Limitation of Liability. To the fullest extent permitted by law, in no event, whether the claim is based in contract, tort, strict liability, or otherwise, will Contractor's aggregate liability to Client arising out of or in connection to this Agreement exceed the Fees actually paid by Client to Contractor pursuant to this Agreement during a period of twelve (12) months preceding the event giving rise to such liability. This section will survive the termination of this Agreement.
Indemnification. Client agrees to defend and hold Contractor harmless against all actual or alleged claims, damages, costs, liability, and expenses (including, but not limited to, reasonable attorneys' fees), arising out of, or related to, Client's breach of this Agreement and Contractor's use of any Client Content pursuant to this Agreement. This section will survive the termination of this Agreement.
Conflict. In the event of any conflict between the terms of these Terms and Conditions and the terms of the Proposal, the terms set forth in these Terms and Conditions will control with respect to such conflict, unless stated otherwise in the applicable Proposal.
Notices. Any notice given by one Party to the other Party in connection with this Agreement will be given in writing and will be sent by email, first-class mail, or certified or registered mail with return receipt requested, and will be deemed to have been given 5 business days after mailing, 48 hours after transmission of email, or immediately upon explicit acknowledgment of receipt. Notice may be provided to the addresses for the Parties as set forth on the Proposal, or to such other addresses as the Parties may from time to time notify each other in writing.

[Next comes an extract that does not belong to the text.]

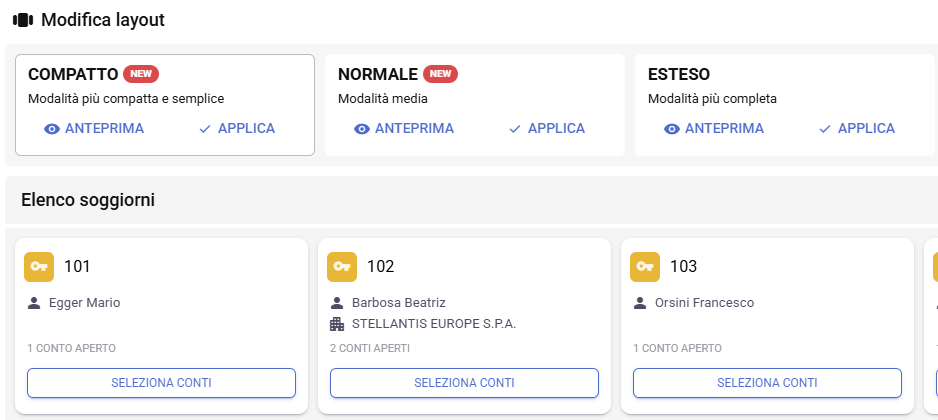
Task: Click the person icon beside Orsini Francesco
Action: click(x=640, y=303)
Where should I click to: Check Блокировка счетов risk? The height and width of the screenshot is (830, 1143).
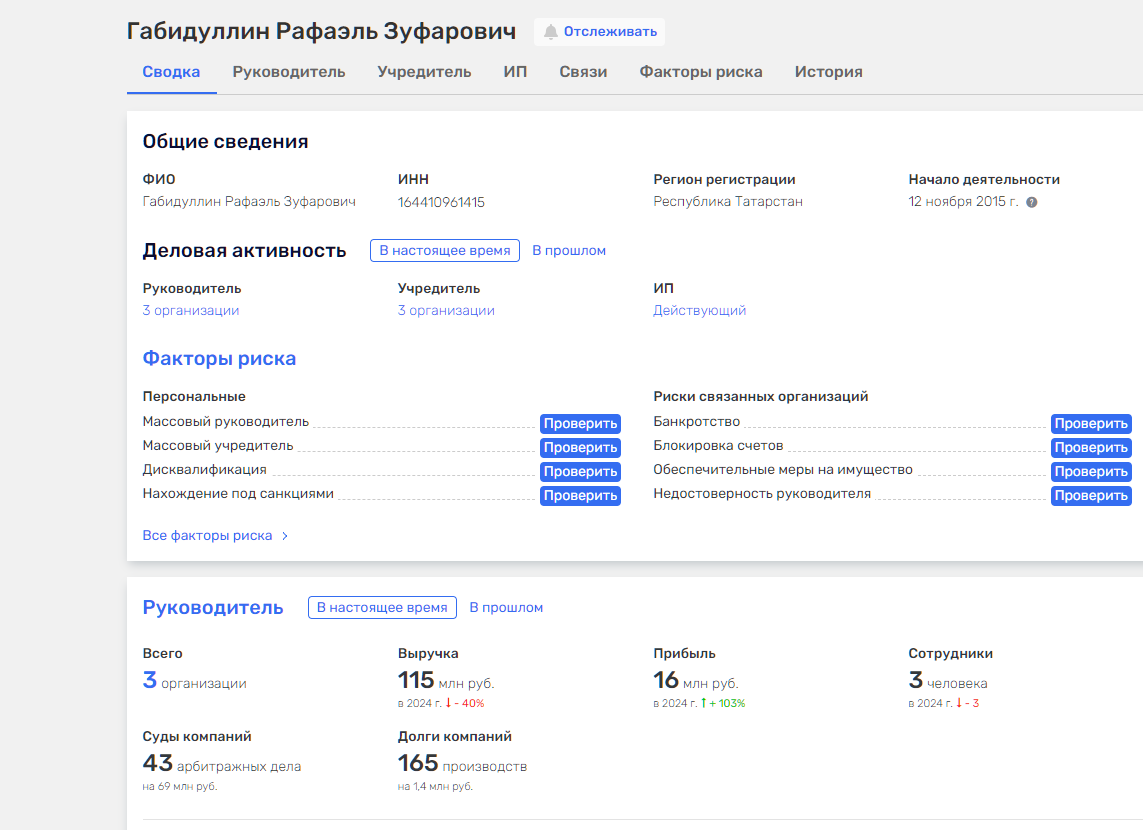click(1090, 448)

Relationship of the Parties. The relationship of the Parties is that of independent contractors. The Parties agree that this Agreement does not create an employment, agency, partnership, or similar relationship between the Parties.

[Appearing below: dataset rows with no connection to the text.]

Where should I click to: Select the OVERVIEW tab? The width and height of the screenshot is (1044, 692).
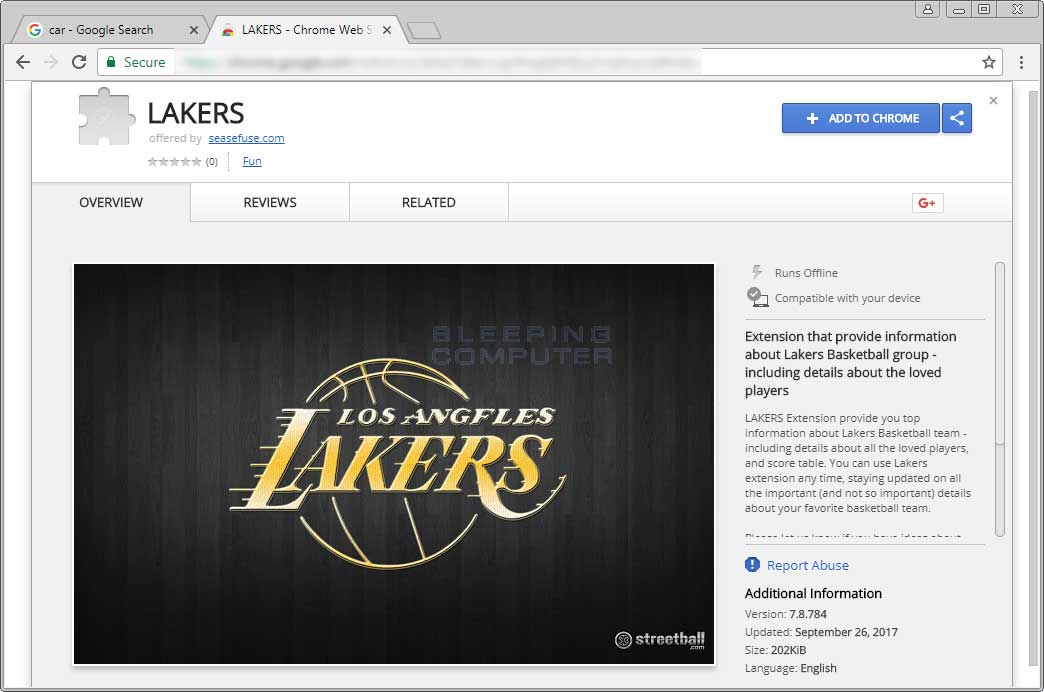(110, 202)
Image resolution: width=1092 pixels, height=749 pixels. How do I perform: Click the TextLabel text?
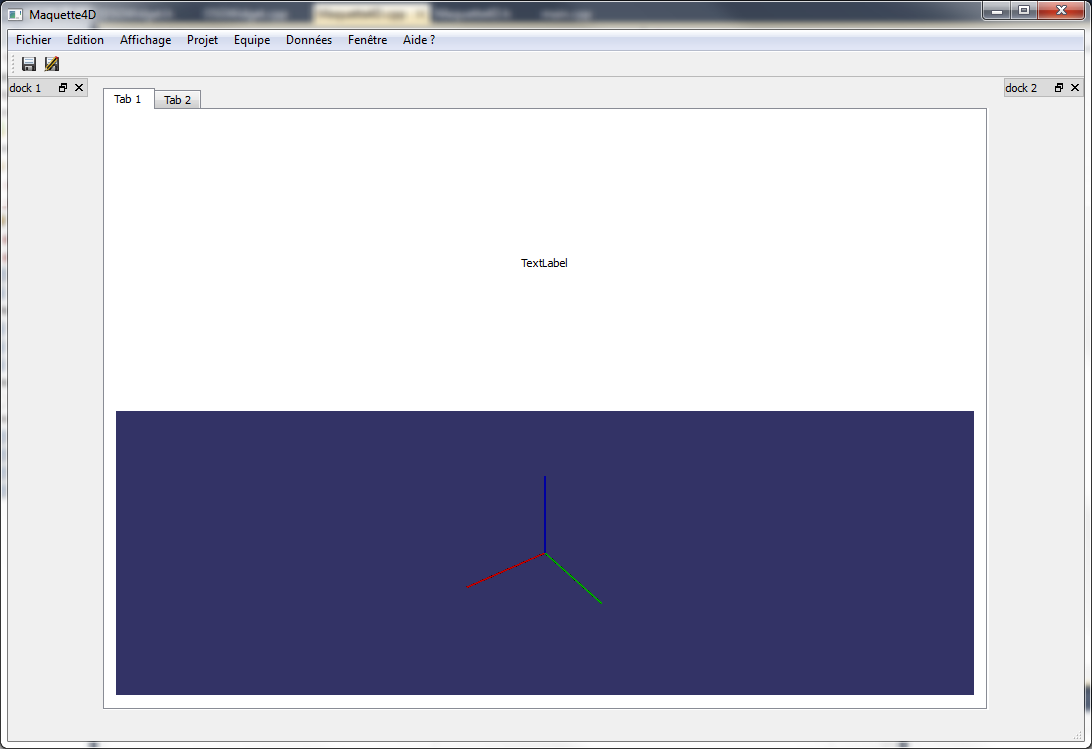point(544,263)
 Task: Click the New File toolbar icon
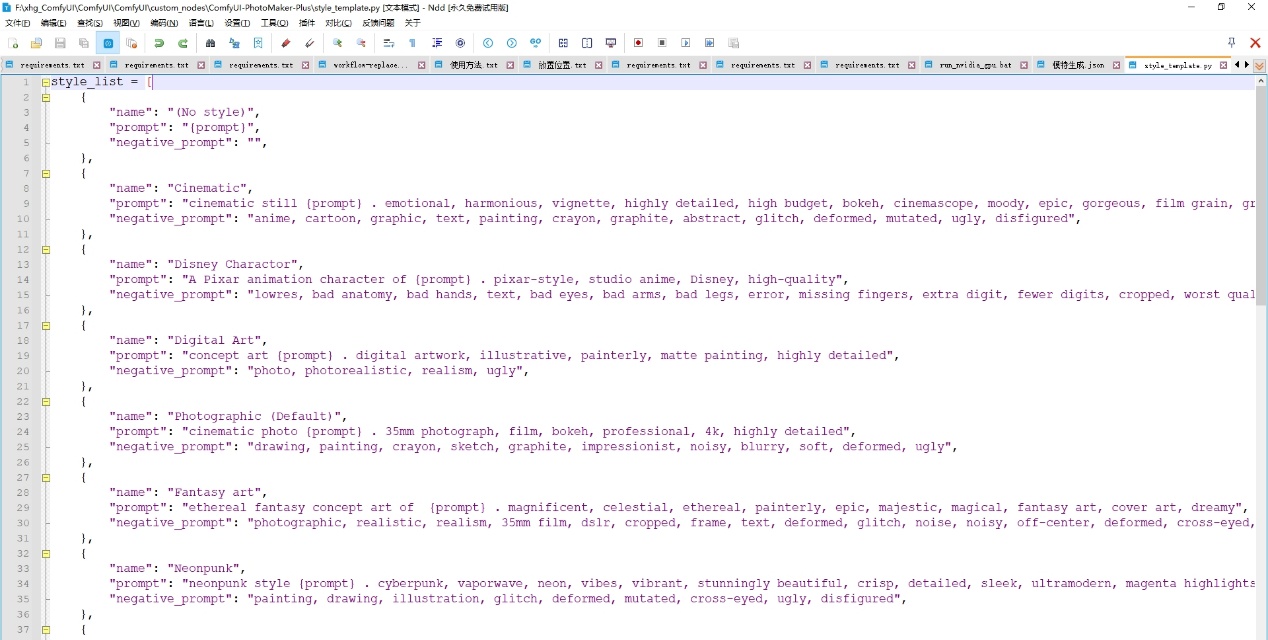13,43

Modification and Amendment. This Agreement may be modified, supplemented, amended, or revised only in a writing signed by both of the Parties.
Governing Law. This Agreement will be governed by, construed, and enforced in accordance with the laws of Texas, without regard to any conflict of law principles.
Venue. Any legal action or proceeding relating to this Agreement will be instituted in the courts of Texas. The Parties agree to submit to the exclusive jurisdiction of such courts in any such legal action or proceeding.
Assignment. This Agreement is specific to the Client and may not be assigned, in whole or in part, by the Client without the express written consent of the Contractor.
Severability. If any provision of this Agreement is held invalid or unenforceable, whether in whole or in part, for any reason, such holding will not affect the validity or enforceability of any other provision of this Agreement, which shall remain in full force and effect.
Waiver. No waiver of any provision of this Agreement will be binding unless executed in writing by the Party making the waiver, nor will any waiver constitute a continuing waiver or be deemed a waiver of any other provision of this Agreement.
Entire Agreement. This Agreement constitutes the entire agreement between the Parties and supersedes any and all other agreements between the Parties, whether written or oral, with respect to the subject matter hereof.